FESSENDEN -- Gunner’s Mate 1st Class Arthur C. Neuenschwander was a little over two weeks shy of his 34th birthday on Dec. 7, 1941.
He never made it to his birthday as he was in the U.S. Navy aboard the USS Oklahoma, which was one of the first ships on Battleship Row at Pearl Harbor that was damaged by the Japanese Navy.
After 75 years, seven months and 17 days, Neuenschwander is returning home to Fessenden. Ross Johnson, Neuenschwander’s nephew, said there will be a memorial service in the old Fessenden gymnasium at 2 p.m. June 24, followed by a military burial at 3 p.m. at Hillside Cemetery.
Fessenden is about 80 miles northwest of Jamestown in central North Dakota.
The USS Oklahoma was hit by eight or nine torpedoes in the first 10 minutes of the Japanese Navy’s attack on Pearl Harbor. The battleship was so damaged by the torpedos that it capsized at its berth, trapping hundreds of men, including Neuenschwander, inside.
Johnson said where his uncle was stationed in the ship was also part of the ship’s tool shop, including welding equipment and shears, which are large scissors used for cutting metal. When the Oklahoma capsized, all that equipment went flying and likely killed Neuenschwander.
Johnson said a representative from the Navy called him in 2010 or 2011 stating that the Navy was attempting to contact family members of sailors who died on the USS Oklahoma and were buried in a mass grave after the attack on Pearl Harbor.
Through the use of DNA from surviving family members, the U.S. Department of Defense POW/MIA Accounting Agency was able to identify Neuenschwander’s remains. Johnson said he was contacted by Gerald Bach, a naval officer with the POW/MIA Accounting Agency, to review the information provided by Neuenschwander’s family. The family was notified on Feb. 4 that Neuenschwander’s remains had been found.

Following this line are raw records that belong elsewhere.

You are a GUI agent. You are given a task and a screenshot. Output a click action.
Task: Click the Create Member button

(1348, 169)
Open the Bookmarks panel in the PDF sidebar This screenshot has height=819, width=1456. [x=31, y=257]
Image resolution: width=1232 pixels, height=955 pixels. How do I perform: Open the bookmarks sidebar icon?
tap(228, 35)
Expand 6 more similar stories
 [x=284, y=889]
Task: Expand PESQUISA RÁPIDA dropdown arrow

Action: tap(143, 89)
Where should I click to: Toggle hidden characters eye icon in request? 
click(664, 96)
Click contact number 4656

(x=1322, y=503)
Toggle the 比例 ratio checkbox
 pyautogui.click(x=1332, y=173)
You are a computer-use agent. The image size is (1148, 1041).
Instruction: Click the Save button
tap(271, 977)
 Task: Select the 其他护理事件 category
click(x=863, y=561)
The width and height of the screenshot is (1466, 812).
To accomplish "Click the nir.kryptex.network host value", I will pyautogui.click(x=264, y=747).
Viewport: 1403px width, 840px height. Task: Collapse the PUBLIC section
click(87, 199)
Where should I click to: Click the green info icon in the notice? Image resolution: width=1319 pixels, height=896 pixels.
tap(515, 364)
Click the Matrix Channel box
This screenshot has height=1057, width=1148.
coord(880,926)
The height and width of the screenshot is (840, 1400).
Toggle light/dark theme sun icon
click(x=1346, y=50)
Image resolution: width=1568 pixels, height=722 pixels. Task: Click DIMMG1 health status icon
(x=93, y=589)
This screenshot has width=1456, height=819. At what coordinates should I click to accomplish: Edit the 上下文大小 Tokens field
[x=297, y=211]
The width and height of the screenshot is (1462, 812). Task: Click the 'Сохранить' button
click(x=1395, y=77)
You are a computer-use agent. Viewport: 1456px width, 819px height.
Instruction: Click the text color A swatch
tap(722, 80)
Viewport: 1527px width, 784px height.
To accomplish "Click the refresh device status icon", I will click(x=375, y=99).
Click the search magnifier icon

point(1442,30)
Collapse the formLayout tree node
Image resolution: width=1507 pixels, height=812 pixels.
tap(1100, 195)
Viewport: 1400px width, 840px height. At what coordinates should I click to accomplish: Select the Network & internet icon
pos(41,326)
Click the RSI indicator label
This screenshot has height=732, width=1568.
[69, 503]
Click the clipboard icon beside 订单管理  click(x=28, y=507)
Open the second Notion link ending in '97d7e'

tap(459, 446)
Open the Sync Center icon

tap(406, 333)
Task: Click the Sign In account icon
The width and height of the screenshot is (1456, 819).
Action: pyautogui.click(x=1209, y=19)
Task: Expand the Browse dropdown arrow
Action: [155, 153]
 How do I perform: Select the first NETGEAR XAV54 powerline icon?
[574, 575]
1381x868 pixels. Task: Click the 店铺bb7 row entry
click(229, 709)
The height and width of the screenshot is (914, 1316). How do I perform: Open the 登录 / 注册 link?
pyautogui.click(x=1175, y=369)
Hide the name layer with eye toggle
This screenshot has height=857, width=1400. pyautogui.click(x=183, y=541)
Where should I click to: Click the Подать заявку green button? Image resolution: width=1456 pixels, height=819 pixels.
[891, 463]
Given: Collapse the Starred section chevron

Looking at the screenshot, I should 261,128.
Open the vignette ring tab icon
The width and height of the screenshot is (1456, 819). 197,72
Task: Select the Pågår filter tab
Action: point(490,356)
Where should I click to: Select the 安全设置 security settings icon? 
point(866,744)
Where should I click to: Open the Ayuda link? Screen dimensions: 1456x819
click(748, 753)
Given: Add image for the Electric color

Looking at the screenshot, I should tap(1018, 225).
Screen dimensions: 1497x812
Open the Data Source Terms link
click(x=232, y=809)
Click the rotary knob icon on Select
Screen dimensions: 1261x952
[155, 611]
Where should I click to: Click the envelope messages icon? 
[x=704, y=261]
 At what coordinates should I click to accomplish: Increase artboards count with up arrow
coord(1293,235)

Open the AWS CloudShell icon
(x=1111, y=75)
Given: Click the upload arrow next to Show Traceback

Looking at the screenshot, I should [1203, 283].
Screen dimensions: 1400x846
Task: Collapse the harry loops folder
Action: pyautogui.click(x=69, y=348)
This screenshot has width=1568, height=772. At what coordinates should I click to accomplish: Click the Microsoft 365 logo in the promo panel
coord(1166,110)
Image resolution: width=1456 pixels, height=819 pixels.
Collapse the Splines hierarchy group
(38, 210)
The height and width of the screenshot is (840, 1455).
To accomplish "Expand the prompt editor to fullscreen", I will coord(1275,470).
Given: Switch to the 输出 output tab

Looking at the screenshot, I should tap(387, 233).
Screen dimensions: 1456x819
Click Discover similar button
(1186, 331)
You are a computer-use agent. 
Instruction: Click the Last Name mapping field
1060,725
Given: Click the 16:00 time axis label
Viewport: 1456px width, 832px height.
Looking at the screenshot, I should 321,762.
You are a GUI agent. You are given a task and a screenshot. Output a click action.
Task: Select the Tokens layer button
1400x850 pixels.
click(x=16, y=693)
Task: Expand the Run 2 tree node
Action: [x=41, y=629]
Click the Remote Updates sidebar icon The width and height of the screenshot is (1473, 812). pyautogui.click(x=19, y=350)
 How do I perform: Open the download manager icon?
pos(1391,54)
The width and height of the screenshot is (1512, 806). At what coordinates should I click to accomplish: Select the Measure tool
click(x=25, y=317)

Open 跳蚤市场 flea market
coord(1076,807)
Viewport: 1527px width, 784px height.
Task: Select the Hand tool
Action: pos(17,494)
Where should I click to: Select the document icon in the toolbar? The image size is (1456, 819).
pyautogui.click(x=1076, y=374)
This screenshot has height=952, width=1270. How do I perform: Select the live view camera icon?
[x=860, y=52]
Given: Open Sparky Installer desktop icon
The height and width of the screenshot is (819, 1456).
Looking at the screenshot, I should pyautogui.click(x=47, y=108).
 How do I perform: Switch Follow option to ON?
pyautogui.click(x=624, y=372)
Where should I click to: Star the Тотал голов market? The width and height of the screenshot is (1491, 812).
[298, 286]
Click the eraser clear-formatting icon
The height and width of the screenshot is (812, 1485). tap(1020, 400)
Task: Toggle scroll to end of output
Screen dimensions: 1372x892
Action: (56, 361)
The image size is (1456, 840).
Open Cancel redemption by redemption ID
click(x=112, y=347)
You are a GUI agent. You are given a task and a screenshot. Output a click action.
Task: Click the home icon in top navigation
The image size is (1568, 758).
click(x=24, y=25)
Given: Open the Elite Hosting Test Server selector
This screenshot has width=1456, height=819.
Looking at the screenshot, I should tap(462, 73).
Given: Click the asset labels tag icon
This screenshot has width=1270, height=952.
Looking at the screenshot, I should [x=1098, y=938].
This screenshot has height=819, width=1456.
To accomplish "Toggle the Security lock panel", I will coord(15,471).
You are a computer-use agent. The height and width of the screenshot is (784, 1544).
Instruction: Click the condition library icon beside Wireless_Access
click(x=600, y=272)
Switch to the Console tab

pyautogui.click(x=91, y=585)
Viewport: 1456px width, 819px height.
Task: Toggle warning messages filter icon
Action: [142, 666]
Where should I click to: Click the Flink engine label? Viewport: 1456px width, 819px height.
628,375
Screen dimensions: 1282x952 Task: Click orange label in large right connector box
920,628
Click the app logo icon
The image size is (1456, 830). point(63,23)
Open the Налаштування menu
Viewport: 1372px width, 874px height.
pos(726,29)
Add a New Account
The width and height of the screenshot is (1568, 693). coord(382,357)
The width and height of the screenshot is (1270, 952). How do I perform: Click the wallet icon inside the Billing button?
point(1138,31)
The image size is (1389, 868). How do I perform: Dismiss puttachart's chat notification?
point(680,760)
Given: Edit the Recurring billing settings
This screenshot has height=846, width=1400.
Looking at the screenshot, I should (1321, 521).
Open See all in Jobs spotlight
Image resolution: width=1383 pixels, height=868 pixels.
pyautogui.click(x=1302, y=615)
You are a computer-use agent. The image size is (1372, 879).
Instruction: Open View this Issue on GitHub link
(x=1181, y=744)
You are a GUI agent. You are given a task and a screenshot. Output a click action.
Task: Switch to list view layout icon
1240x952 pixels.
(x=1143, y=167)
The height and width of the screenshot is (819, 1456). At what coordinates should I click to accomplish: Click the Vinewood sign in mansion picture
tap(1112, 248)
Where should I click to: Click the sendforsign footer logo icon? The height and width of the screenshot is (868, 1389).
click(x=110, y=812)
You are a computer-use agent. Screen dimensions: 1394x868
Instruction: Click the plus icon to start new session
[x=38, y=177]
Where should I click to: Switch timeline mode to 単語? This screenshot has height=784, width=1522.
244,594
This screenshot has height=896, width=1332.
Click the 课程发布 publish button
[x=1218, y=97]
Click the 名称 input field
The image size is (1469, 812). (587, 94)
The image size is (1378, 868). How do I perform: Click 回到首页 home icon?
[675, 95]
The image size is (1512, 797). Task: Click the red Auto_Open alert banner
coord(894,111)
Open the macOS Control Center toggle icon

Johnson said his uncle’s remains will arrive Wednesday, June 21, at Hector International Airport in Fargo and will be transported to a crematorium. Neuenschwander’s remains will be buried next to his parents in Hillside Cemetery.
He said he and members of his extended family are grateful for the effort that went into finding and identifying his uncle’s remains.
“The United States of America goes all out to always bring back wounded and/or deceased veterans,” he said, “sometimes at awful risk and some deaths just to get people back.”
Johnson, a decorated Vietnam War veteran, said he was initially shocked to learn that the U.S. military used mass graves to bury dead service members during World War II.
“We had body bags in Vietnam,” he said. “We identified people, we pulled them off the battlefield and brought them back home. When this lady said, ‘There was a mass grave,’ that just threw me.”
Johnson said he didn’t know a lot about his uncle growing up because his mother, Bertha Johnson, and grandmother didn’t talk about him.
“She (his mother) lived to be a little over 99, but she never wanted to address the war issue,” he said.
Letter from a friend
Johnson said Neuenschwander was the first of Otto and Lillian Neuenschwander’s seven children.
“Arthur was the first of the Neuenschwander family to leave Fessenden,” he said, “and the last to come home.”
Johnson said in 1981 Jalmer H. Skjaret, a retired U.S. Navy commander in San Francisco, contacted the U.S. postmaster in Fessenden seeking information on the family of an “old friend and shipmate” -- Neuenschwander.
Skjaret, originally from Moorhead, Minn., was put in contact with Bertha Johnson, who is also Neuenschwander’s sister. Skjaret wrote a letter to Bertha Johnson in October 1982 that described his friendship with Neuenschwander and his battle station on the USS Oklahoma.
Neuenschwander was stationed in the ammunition magazine on the third deck between gun turrets 3 and 4. He was responsible for getting the ammunition for the 5-inch guns for both sides of the ship.
Neuenschwander joined the Navy in February 1927. Skjaret said he and Neuenschwander had “gone on a holiday together” and traveled on a train to get back to their respective homes.
Ross Johnson said he kept Skjaret’s letter as well as a letter his mother sent to Neuenschwander dated Dec. 10, 1941, which was a response to a letter his uncle sent her dated Nov. 16, 1941.
“Her letter to my uncle is stamped ‘Return to sender, address unknown,’” he said.